Jetty, a Java based web server and servlet engine, versions 9.4.21 through 9.4.51, 10.0.15, and 11.0.15 were found to be vulnerable to weak authentication. The vulnerability was discovered and disclosed in September 2023, affecting installations using the OpenIdAuthenticator with a nested LoginService configuration (GitHub Advisory).

The vulnerability occurs when a Jetty OpenIdAuthenticator uses the optional nested LoginService, and that LoginService decides to revoke an already authenticated user. In this scenario, the current request will still treat the user as authenticated, even though the authentication is cleared from the session. This creates a window where subsequent requests will not be treated as authenticated, but the current request maintains authentication status after rejection (GitHub Advisory).
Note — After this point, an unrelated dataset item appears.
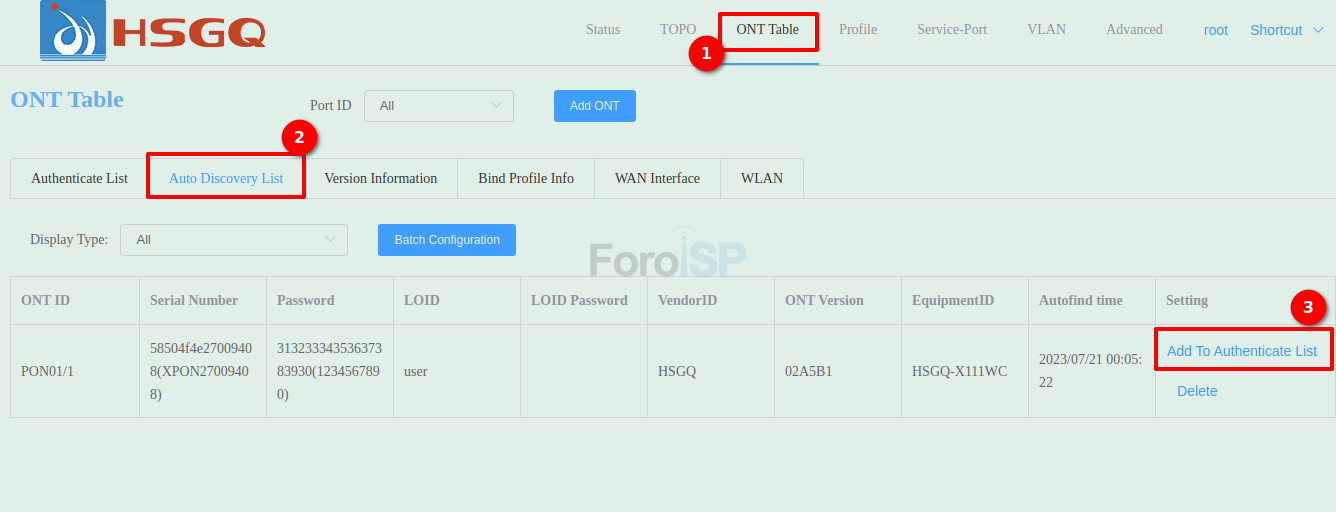This screenshot has height=512, width=1336.
Task: Go to the TOPO page
Action: pyautogui.click(x=677, y=30)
The vulnerability has been assigned a CVSS v3.1 base score of 3.5 LOW with vector: CVSS:3.1/AV:N/AC:H/PR:L/UI:N/S:C/C:L/I:N/A:N (NVD).

The vulnerability allows a request on a previously authenticated session to bypass authentication after it had been rejected by the LoginService. This impacts specifically the usages of jetty-openid which have configured a nested LoginService and where that LoginService is capable of rejecting previously authenticated users (GitHub Advisory).

The vulnerability has been patched in versions 9.4.52, 10.0.16, and 11.0.16. Users are advised to upgrade to these patched versions as there are no known workarounds (GitHub Advisory). The fixes were implemented through pull requests #9528 for versions 10.0.16 and 11.0.16, and #9660 for version 9.4.52 (GitHub PR, GitHub PR).

Multiple organizations have acknowledged and responded to this vulnerability. NetApp has issued an advisory (NTAP-20231110-0004) to address the potential impact on their products (NetApp Advisory). Debian has also released security updates to address this vulnerability along with other Jetty-related issues in their DSA-5507-1 advisory (Debian Advisory).